皮膚病は症状が多岐で、皮膚科では様々な診断名が下されますが、漢方では病名にこだわらず、出ている症状から漢方薬を決めていきます。

11歳の女子Hさん、背中や腹部に赤い発疹が出て、全身に広がってきた、温まると痒く、寝ているときも痒い、汗をよくかく、とのことでした。皮膚科では蕁麻疹との診断でしたがよくならないので相談に来られました。

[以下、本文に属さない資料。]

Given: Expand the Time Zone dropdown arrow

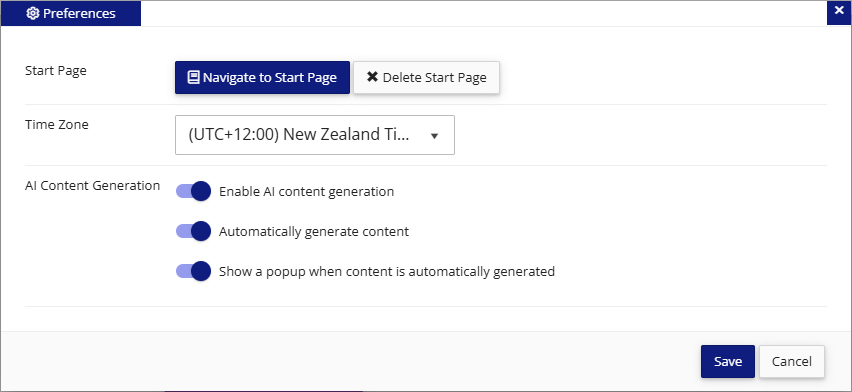Looking at the screenshot, I should (x=434, y=136).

状態をよく見ると蕁麻疹というより、あせものようでしたので、あせもによく使う<桂枝加黄蓍湯>と熱を冷ます<黄連解毒湯>を使っていただき、あわせて<桃の葉>を入浴剤として併用いただきました。

1週間後にこられ、上半身はほとんど発疹や赤みが引いて、かゆみもなくなり、予想以上の早い改善でした。まだ下半身に残っているとのことでしたので、今度は<桃の葉>でローションを作っていただき、スプレーしてもらうように伝えました。

この例は、皮膚科で蕁麻疹と診断されたが、実はあせもだったというものです。ついつい蕁麻疹という診断名に惑わされますが、症状と体質で考えることが大切なこととを再認識しました。